---------- Data supplied

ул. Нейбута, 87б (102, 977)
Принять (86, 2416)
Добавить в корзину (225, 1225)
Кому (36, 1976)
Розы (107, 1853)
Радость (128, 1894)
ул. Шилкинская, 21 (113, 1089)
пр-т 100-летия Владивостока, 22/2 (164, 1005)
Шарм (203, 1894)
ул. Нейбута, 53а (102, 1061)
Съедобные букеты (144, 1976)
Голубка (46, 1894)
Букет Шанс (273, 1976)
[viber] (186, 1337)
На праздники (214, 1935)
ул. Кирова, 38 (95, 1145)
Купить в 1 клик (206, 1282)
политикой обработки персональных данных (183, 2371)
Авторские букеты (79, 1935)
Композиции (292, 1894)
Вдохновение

--------------------

### Task goal:
Retype, exactly as written, each line from the one that has "ул. Нейбута, 53а (102, 1061)" to the bottom of the entries above, and include both of those lines.

### Final answer:
ул. Нейбута, 53а (102, 1061)
Съедобные букеты (144, 1976)
Голубка (46, 1894)
Букет Шанс (273, 1976)
[viber] (186, 1337)
На праздники (214, 1935)
ул. Кирова, 38 (95, 1145)
Купить в 1 клик (206, 1282)
политикой обработки персональных данных (183, 2371)
Авторские букеты (79, 1935)
Композиции (292, 1894)
Вдохновение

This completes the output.